Les syndicats de police coûtent très cher à l’Etat. C’est le constat que dresse le dernier rapport sur «le dialogue social dans la police nationale» de la Cour des comptes, publié ce mercredi 26 mars, relaie Franceinfo. «Le coût des moyens alloués aux organisations syndicales est évalué par la Cour à 54 millions d'euros au titre de l’année 2022», indiquent les magistrats de la juridiction. Ce coût est composé «pour l’essentiel des crédits de temps accordés aux organisations syndicales», c'est-à-dire des postes de permanents ou détachés à temps partiel pour des fonctions syndicales. Viennent ensuite s’ajouter des subventions accordées par le ministère de l'Intérieur.

Un coût «particulièrement élevé» car «rapporté au nombre de fonctionnaires de la police nationale (147 904 agents). Il s’établit ainsi à 367 euros par agent et par an, soit plus du double de la moyenne constatée dans l’ensemble de la fonction publique (154 euros par agent et par an)», souligne la Cour des comptes. Dans leur rapport, les Sages de la rue Cambon estiment que les moyens syndicaux sont «utilisés selon un dispositif complexe et insuffisamment contrôlé».

«Un contrôle plus rigoureux»

Ils évoquent notamment un «suivi du crédit de temps syndical et des autorisations spéciales d’absence» qui «souffre de l’absence d’outils adaptés». La Cour des comptes plaide donc pour un meilleur encadrement. «Le versement des subventions annuelles allouées par le ministère aux organisations syndicales, d’un montant d’environ 1,4 million d'euros par an doit désormais être réalisé dans un cadre régulier et faire l’objet d’un contrôle plus rigoureux», écrit-elle.

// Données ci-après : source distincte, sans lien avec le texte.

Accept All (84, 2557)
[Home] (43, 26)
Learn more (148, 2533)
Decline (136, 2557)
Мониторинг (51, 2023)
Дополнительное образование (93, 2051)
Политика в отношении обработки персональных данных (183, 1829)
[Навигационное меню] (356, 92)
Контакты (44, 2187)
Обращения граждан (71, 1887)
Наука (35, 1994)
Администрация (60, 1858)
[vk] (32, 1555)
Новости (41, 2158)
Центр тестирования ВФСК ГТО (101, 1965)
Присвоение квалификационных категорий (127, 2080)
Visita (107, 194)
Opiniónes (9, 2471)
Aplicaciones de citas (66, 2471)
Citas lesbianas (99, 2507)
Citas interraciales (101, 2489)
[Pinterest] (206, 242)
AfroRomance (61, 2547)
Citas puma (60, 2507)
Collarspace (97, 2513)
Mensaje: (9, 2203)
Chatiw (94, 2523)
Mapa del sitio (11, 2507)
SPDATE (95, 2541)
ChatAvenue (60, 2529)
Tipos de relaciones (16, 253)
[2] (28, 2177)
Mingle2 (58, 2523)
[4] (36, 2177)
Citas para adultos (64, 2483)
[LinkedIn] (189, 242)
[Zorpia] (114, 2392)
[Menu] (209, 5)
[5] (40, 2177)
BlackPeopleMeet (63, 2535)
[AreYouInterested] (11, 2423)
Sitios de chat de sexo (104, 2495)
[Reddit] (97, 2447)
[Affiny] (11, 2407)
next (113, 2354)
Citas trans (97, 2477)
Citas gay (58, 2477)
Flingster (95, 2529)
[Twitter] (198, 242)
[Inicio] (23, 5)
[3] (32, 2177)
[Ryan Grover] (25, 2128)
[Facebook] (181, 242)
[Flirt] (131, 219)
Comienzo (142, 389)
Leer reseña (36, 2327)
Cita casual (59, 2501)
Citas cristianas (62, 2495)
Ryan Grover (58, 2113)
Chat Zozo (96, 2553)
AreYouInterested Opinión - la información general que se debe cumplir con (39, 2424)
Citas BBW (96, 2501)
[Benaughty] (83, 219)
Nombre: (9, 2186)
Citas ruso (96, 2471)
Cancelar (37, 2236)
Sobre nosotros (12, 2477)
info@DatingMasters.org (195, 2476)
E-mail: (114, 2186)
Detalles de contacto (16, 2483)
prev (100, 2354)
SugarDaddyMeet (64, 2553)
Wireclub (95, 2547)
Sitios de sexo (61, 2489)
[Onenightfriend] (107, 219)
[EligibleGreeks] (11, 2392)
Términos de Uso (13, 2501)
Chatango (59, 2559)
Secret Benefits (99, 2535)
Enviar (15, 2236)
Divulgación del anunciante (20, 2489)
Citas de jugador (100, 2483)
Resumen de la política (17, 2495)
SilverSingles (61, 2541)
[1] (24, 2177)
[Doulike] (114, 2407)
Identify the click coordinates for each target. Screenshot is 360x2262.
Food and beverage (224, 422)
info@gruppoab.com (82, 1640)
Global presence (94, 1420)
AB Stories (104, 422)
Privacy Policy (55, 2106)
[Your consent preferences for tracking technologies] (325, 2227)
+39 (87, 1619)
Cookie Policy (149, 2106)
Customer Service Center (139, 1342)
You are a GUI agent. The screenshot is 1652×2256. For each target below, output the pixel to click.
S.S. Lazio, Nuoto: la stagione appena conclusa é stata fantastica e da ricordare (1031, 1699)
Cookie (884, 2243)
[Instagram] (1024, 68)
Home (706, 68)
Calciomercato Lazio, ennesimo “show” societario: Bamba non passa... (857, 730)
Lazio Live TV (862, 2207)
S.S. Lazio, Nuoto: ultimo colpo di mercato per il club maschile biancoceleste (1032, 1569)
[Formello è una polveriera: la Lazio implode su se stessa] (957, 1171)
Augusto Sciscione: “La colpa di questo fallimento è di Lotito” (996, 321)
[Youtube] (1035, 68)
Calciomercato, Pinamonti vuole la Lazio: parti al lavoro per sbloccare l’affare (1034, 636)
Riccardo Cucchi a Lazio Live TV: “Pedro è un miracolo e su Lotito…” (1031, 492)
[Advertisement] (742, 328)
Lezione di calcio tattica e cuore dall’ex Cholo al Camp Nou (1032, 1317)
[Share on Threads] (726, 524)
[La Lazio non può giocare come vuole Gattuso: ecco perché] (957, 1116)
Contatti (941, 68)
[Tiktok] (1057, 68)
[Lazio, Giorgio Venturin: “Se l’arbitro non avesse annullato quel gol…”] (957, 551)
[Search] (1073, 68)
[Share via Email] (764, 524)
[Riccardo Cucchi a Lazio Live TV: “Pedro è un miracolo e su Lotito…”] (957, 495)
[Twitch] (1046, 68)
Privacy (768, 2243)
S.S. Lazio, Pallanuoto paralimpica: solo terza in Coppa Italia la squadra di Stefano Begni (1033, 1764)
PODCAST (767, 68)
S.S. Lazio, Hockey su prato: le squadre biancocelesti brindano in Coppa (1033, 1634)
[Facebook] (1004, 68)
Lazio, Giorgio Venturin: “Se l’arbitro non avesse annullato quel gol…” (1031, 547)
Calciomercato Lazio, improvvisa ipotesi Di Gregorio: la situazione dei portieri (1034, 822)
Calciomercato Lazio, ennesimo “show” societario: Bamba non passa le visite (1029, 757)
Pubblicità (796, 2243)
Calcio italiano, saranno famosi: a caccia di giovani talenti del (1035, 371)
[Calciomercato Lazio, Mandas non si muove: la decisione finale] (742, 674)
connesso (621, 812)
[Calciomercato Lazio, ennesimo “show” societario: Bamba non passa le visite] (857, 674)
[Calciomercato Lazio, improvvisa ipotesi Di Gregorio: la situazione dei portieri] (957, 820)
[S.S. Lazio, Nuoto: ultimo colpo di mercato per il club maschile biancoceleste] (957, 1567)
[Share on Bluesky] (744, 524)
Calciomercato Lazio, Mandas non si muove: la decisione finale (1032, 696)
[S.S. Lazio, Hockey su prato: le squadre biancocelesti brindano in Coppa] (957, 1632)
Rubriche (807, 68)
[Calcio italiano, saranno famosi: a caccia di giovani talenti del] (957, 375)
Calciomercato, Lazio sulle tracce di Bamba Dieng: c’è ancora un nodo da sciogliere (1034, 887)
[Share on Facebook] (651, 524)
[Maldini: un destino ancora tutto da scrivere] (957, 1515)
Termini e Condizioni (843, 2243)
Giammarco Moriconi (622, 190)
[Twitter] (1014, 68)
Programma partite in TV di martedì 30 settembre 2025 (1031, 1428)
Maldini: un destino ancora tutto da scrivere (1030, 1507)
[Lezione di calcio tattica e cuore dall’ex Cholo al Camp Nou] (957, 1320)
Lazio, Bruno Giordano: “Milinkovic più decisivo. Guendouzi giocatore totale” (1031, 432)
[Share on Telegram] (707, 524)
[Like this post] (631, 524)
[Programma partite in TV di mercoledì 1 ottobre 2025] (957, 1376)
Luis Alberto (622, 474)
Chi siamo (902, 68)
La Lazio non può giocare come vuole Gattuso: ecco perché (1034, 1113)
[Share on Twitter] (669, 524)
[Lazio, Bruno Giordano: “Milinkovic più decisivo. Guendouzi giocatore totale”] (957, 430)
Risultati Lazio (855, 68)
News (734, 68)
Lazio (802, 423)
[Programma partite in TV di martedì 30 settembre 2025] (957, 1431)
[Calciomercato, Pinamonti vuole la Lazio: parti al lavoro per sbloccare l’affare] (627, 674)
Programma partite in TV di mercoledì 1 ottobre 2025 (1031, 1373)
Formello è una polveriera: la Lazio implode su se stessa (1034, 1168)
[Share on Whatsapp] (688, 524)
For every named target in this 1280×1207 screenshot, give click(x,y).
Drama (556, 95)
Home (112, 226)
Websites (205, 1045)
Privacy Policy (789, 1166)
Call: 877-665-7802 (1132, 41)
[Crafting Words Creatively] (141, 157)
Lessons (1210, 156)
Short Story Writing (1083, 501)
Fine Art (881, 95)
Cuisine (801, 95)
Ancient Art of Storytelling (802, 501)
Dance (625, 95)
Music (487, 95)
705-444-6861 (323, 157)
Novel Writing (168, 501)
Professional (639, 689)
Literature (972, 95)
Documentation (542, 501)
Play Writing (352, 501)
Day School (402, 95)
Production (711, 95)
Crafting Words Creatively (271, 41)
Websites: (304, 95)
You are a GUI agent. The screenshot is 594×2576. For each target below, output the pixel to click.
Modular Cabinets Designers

Les magistrats notent en outre que «les syndicats ont une place importante au sein de la police nationale», en rappelant que 70% à 80% des personnels adhèrent à une organisation syndicale, contre 24% en moyenne dans la fonction publique d’État. Les rapporteurs constatent également un nombre important d'instances et des procédures lourdes.